Ho dovuto lasciare David, eppure mi sento ancora terribilmente triste ora che so che i nostri scambi sono finiti per sempre. Avrei voluto così tanto che potesse sperimentare una felicità maggiore di quella che ha provato in vita, che vivesse a lungo e che potesse godere dei frutti di quell’enorme lavoro che ha svolto in tutta la vita, che avesse finalmente trovato la sicurezza economica che gli è sempre mancata, che fosse circondato dai suoi studenti, da personaggi interessanti e amici, in una casa piena di snack costosi. Se ci fosse riuscito, avrebbe avuto la casa piena di curiosità e sciarpe un po’ dappertutto. David era l’Elvis dell’antropologia (David, so che questa battuta ti avrebbe fatto incazzare, ma è divertente, vera e fantastica, e so che ora non ti starai prendendo così dannatamente sul serio come facevi quando eri con noi. Finalmente hai trovato la magia che tanto amavi studiare.
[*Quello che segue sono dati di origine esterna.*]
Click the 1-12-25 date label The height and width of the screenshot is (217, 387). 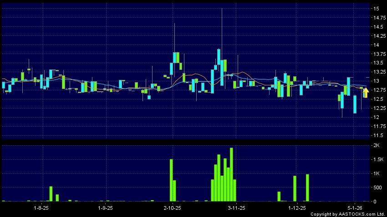297,207
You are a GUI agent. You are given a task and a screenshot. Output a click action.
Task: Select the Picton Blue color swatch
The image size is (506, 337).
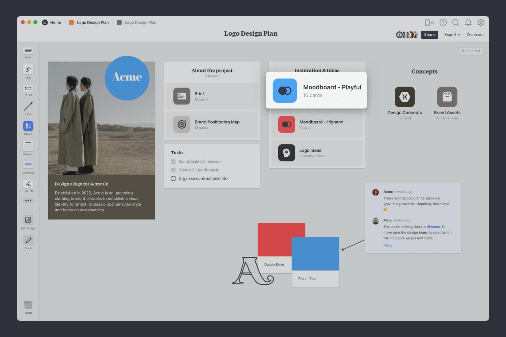pos(315,254)
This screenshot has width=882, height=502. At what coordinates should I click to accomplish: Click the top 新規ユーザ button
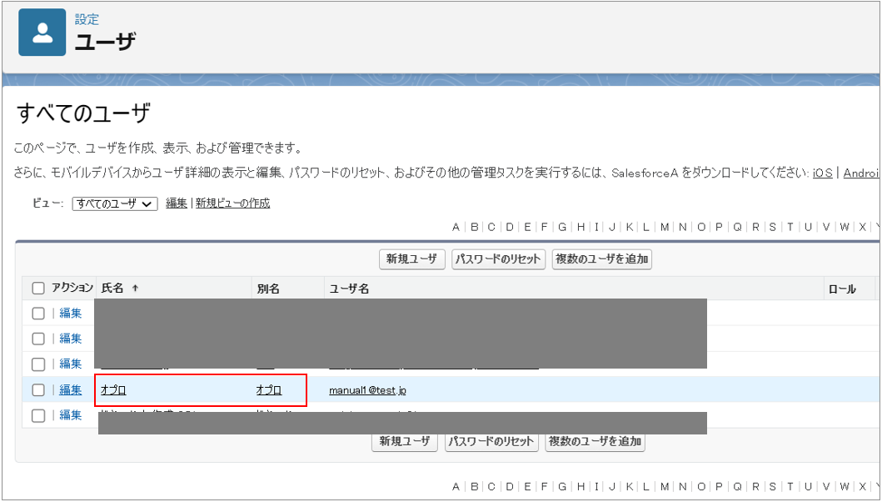pos(411,259)
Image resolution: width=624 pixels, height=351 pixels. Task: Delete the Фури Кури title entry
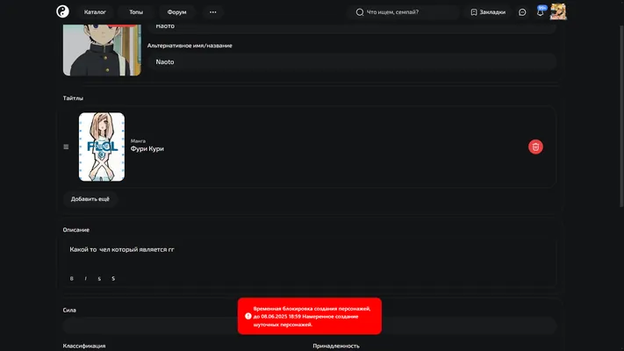535,147

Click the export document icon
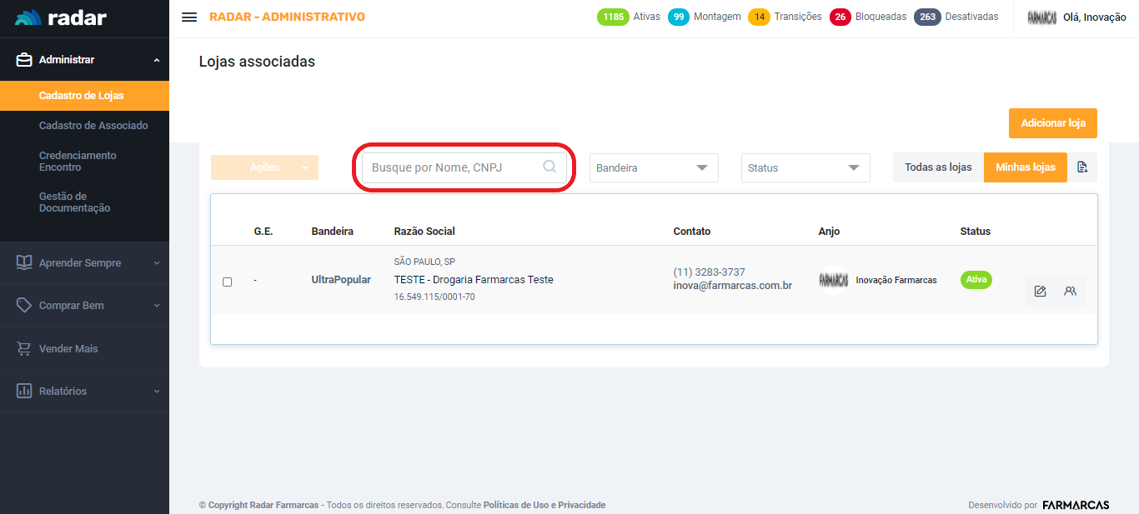tap(1082, 167)
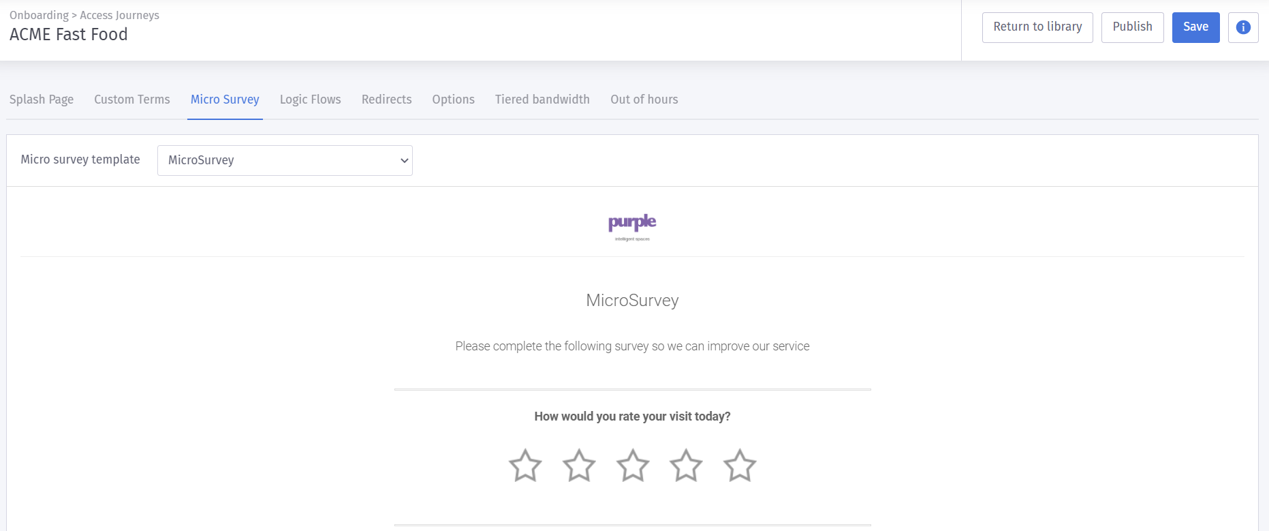1269x531 pixels.
Task: Click the blue info icon button
Action: (1242, 27)
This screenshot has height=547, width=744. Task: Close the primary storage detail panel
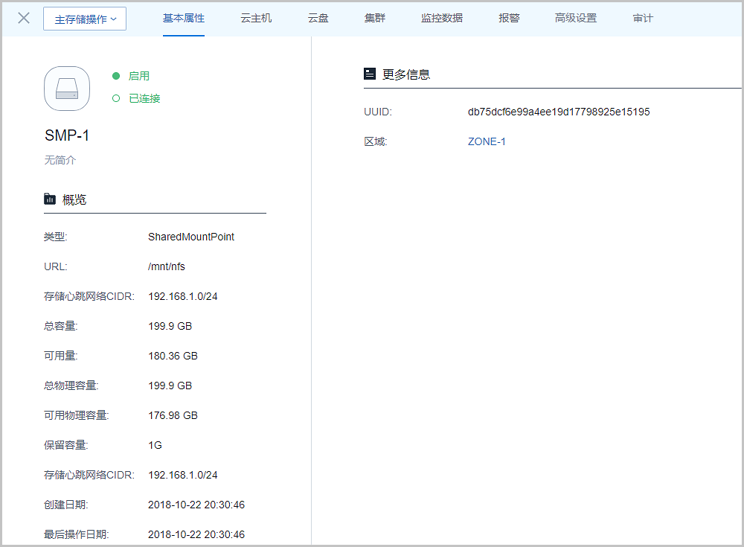pos(24,19)
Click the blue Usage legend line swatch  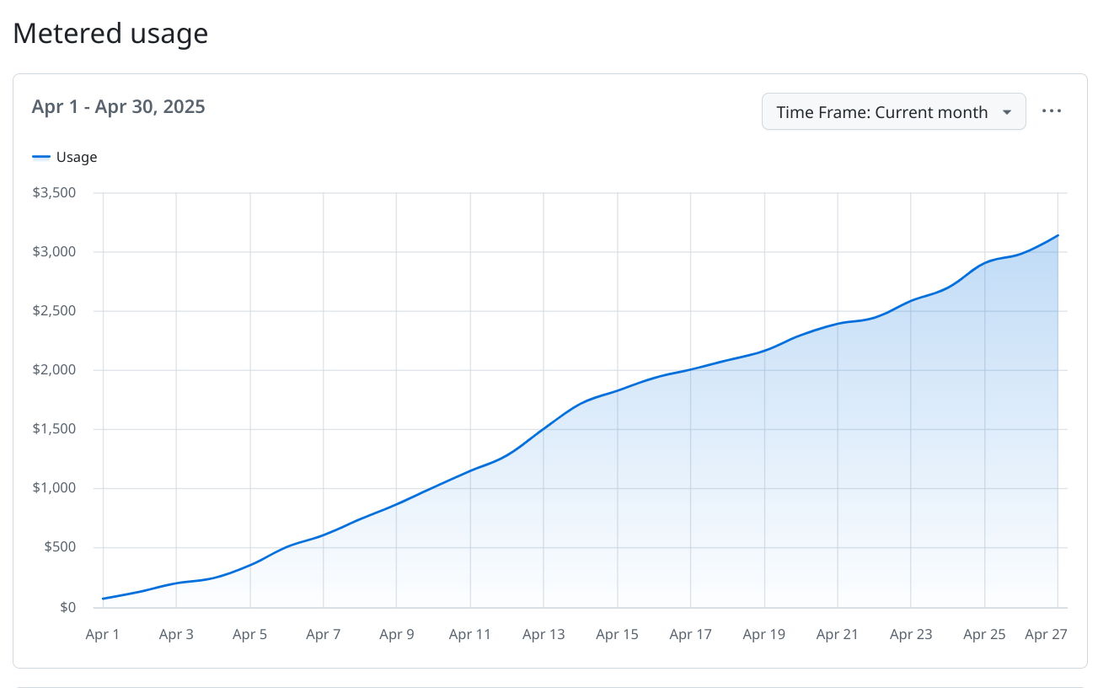click(41, 157)
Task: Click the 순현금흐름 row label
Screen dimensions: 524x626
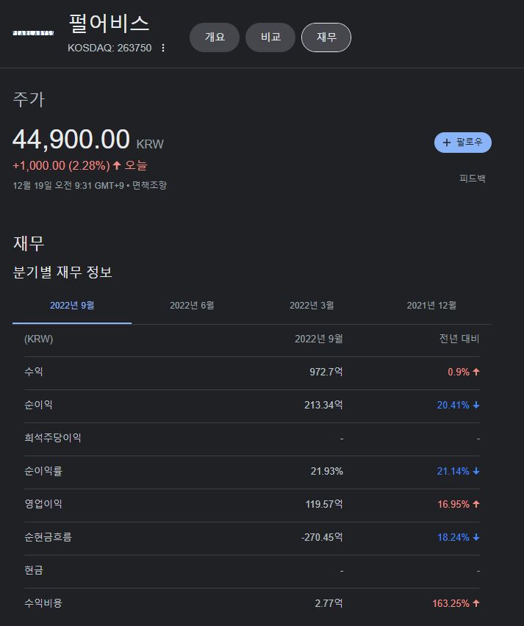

Mi piacerebbe che le sue idee e le sue ricerche fossero rispettate per quello che erano, soprattutto durante questo suo passaggio. David non apprezava l’accademizazione dell’anarchia (che viene chiamata oggi “anarchis studies”), sentiva seriamente che l’antropologia non dovesse rinunciare alla realtà (seguendo una sorta di “realismo critico”), pensava che l’anarchia e l’antropologia necessitassero un’analisi di classe, pensava che le decisioni importanti dovessero essere prese tramite il consenso popolare, disprezzava i borghesi. Riponete sul comodino per un po’ Bullshit Jobs e leggete le sue ricerche sul Madagascar. David merita di essere ricordato per i valori che aveva a cuore: per la sua rigorosa cultura accademica e per essere una persona gentile e sciocca, con molte qualità che facevano sì che i suoi difetti venissero perdonati.